After an embarrassing 45-28 loss to Tennessee in the Tax Slayer Bowl concluded a 7-6 season in 2014, apathy and discourse were also at all-time highs. Ferentz had a news conference on Jan. 14, 2015. And as I went back and reviewed that day, it struck me that Tuesday was Groundhog Day. This was the lead to my Des Moines Register column that day in 2014:

“It might have been the most eagerly anticipated news conference in Iowa football history, short of the firing or hiring of a coach.

“For the last week, Wednesday’s media gathering called by Iowa football coach Kirk Ferentz was discussed and analyzed. The internet message boards had a field day, with “good sources’ claiming everything from Ferentz resigning to assistant coaches being fired to quarterbacks transferring.

“On Wednesday, those looking for blood in the wake of a disappointing 2014 season didn’t get what they wanted. Meltdown turned into letdown.”

Sound familiar?

That day in 2015, Ferentz laid out a plan to return the program, which hadn’t been ranked in the Associated Press poll since late in the 2010 season, to better days.

“What’s important is to make sure we cover the territory we need to cover, to come up with a good plan, and again, not just change things to change things,” Ferentz said in 2014. “But the big thing is to really look and find out what we need to adjust and then go about it in a smart, logical way and make sure we do that right.”

Ferentz did give the masses one thing to smile about. He said that C.J. Beathard would be the No. 1 quarterback instead of Jake Rudock, who packed his bags and headed for Michigan.

Iowa football has gone 71-30 since that 2015 presser, with victories in four of the Hawkeyes’ last five bowl games and two Big Ten West Division titles.
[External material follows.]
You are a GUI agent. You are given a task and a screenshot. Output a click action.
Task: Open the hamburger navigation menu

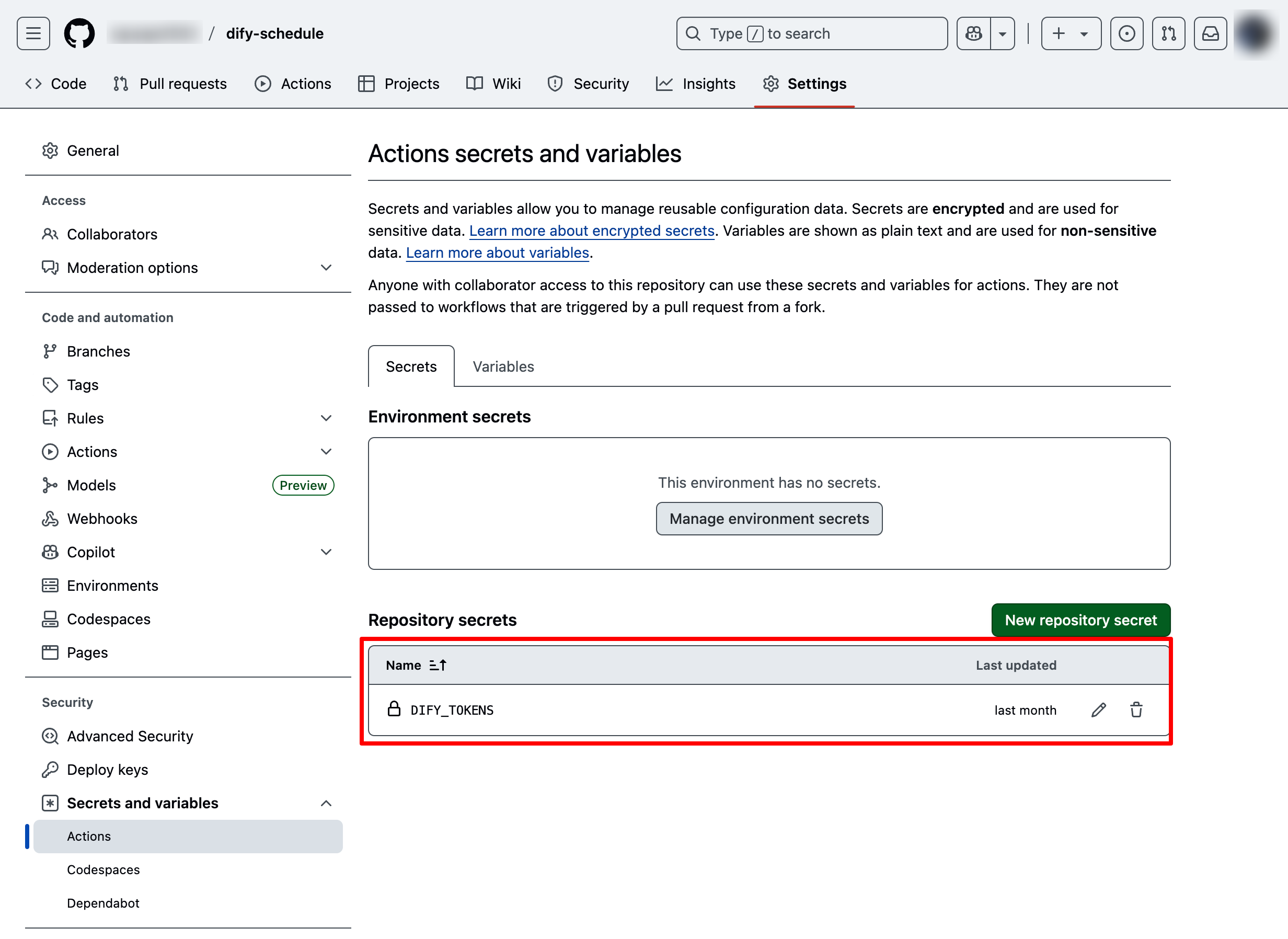click(33, 33)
McNamara’s arrival has fans excited, as the move to Beathard did in 2015. But he can’t do it alone. The defense should offer a helping hand again, but the heat will be on Ferentz and Ferentz to put a winning offense on the field.

Back in 2014, Iowa Athletic Director Gary Barta told reporters before the bowl game with Tennessee that 7-5 was not acceptable. He said Kirk Ferentz had shared his plans for bringing Iowa football back to where it had been before.

“I like his plans and I’m behind it 100 percent,” Barta said after that 2015 news conference.

That’s not the first time he’s drawn a line in the sand with a coach. After a disappointing 17-14 basketball season in 2006-07, Barta said another rebuilding year under Coach Steve Alford would not be acceptable.

“I’m very pleased with the progress we made this year, but now we can’t start over again,” Barta said.

Alford took matters into his own hands, taking the job at New Mexico a week later.

On Tuesday, Barta fielded questions from reporters on the state of the football program.

“Obviously, offensively, the performance we had last year is not going to cut it,” he said. “It’s not acceptable.”

On a personal note, I have always held Kirk Ferenz in high regard. He is an honorable man who has done many good things for his university and people throughout the state of Iowa. But surely he knows the natives are restless.

Barta has drawn a line in the sand again. And if the offense flounders in 2023, Kirk Ferentz won’t be the only man standing in an inescapable corner.